» Text section
The author had difficulties in finding a publisher for the book. One wanted a new Brave New World. Another told him they did not publish PhD theses: finally, a friend published it. It deals with "Meritocracy", a term part Latin term and part Greek, its theme being a fictitious change in society. Before, there were castes. Now with the industrial era, there are classes. People are defined by their achievements rather than by the families they are born into. Social inequality can be justified.

A meritocratic education and society can lead to problems. The rich and powerful are encouraged by the general culture and become arrogant. "The eminent know that success is a just reward for their own capacity, their own efforts", whereas the poor are demoralised. The latter "are tested again and again… If they have been labelled 'dunce' repeatedly they cannot any longer pretend; their image of themselves is more nearly a true, unflattering reflection."

Education is not only a way to get productive people. It could enrich them too.

Introduction

In 2034, a revolution with deep historical roots is approaching in the UK. The narrator wants to explain the rise of the meritocracy in a socialist essay.

» Stored data
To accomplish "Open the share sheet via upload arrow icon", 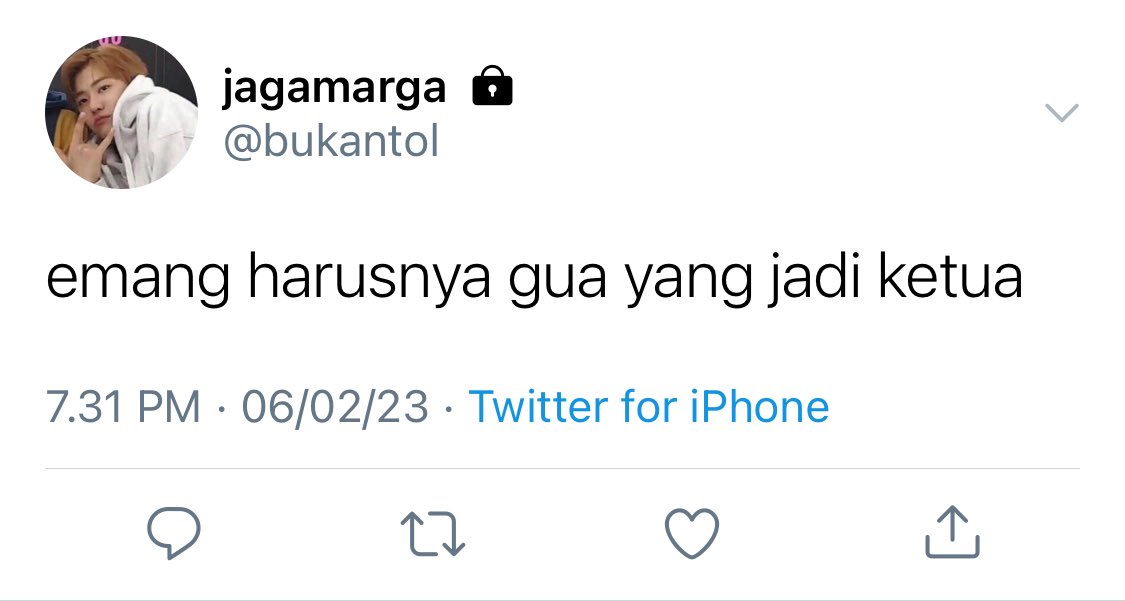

» Requirements
Pick up the passage on meritocracy after its final sentence and continue writing it. The listing has no connection to the passage on meritocracy.

» Written reply
Part One: Rise of the Elite

Chapter One: Clash of Social Forces

Previously the job one had was that of one's parents; lawyers were the sons of lawyers – unfortunately, since people were not always suited to their jobs. It was an era of nepotism which survived because of tradition and the importance of family. Zealots for progress successfully introduced another education system – one that was free and elitist.

Chapter Two: Threat of Comprehensive Schools

Exceptional brains require exceptional teaching. Although society has changed, it has remained hierarchical. Aristocracy of birth has turned into an aristocracy of talent. When comprehensive schools appeared, a later development, parents were not keen to send their children there. The idea behind them was to construct a social ladder at school. The problem is the following: if one starts to study too late in life it is too hard to acquire knowledge. Comprehensive schools did not work and less importance was given to them.

Chapter Three: Origins of Modern Education

Everyone was against the comprehensive school, including the socialists. Secondary school became free. By 1950, entering grammar school no longer depended on social origins. But if the lower classes entered, they did not stay. To solve this problem, a system of allowances was set up. You were paid if you came to school. Engineering and science were judged superior to Latin. Intelligence tests called "QI" were set up, with different QI tests at different ages. There were attacks against them, but statistics showed that they worked. Some people were frustrated, not because of the idea of segregation but because of the idea of being deprived of a superior education.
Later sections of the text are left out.